Extent of the Silk Road
Others have perceived an early form of globalization in the trade links between the Roman Empire, the Parthian empire, and the Han Dynasty. The increasing articulation of commercial links between these powers inspired the development of the Silk Road, which started in western China, reached the boundaries of the Parthian empire, and continued onwards towards Rome.[citation needed]
The Islamic Golden Age was also an important early stage of globalization, when Muslim traders and explorers established a sustained economy across the Old World resulting in a globalization of crops, trade, knowledge and technology. Globally significant crops such as sugar and cotton became widely cultivated across the Muslim world in this period, while the necessity of learning Arabic and completing the Hajj created a cosmopolitan culture.[citation needed]

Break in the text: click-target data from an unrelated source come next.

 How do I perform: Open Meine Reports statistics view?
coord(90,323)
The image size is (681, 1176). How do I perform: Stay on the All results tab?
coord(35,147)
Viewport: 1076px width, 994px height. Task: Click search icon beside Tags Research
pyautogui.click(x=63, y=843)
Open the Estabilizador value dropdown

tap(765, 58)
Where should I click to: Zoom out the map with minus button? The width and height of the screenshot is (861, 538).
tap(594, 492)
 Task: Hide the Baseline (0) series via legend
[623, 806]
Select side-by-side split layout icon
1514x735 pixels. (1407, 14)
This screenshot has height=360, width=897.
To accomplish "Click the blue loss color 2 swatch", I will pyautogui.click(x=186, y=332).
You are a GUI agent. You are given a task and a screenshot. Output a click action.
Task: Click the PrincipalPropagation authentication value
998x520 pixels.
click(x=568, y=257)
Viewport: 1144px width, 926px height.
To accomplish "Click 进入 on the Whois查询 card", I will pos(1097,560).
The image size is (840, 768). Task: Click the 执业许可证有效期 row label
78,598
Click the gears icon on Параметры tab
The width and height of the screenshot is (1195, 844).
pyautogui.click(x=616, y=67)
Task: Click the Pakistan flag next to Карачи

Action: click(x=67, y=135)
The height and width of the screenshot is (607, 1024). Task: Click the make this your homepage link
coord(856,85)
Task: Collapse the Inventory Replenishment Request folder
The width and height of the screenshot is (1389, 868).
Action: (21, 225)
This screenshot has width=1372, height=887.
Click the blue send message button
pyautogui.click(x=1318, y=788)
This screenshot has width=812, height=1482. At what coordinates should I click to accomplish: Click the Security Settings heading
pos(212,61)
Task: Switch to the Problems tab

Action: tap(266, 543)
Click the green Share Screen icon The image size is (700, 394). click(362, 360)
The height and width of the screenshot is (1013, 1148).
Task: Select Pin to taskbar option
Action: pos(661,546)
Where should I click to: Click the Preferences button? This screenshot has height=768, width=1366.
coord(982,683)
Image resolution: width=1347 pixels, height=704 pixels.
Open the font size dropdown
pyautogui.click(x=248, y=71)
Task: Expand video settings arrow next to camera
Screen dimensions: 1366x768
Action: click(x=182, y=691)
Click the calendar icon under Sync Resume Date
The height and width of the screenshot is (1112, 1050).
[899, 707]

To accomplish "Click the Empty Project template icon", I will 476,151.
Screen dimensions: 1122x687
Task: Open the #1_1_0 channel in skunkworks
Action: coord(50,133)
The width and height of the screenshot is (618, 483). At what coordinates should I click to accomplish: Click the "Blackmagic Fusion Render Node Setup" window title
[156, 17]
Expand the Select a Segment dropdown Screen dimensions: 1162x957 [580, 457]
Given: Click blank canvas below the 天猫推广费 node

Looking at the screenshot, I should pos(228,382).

The advent of the Mongol Empire, though destabalizing to the commercial centers of the Middle East and China, greatly facilitated travel along the Silk Road. This permitted travelers and missionaries such as Marco Polo to journey successfully (and profitably) from one end of Eurasia to the other. The so-called Pax Mongolica of the twelfth century had several other notable globalizing effects. It witnessed the creation of the first international postal service, as well as the rapid transmission of epidemic diseases such as bubonic plague across the newly-unified regions of Central Asia. [15] These pre-modern phases of global or hemispheric exchange are sometimes known as archaic globalization.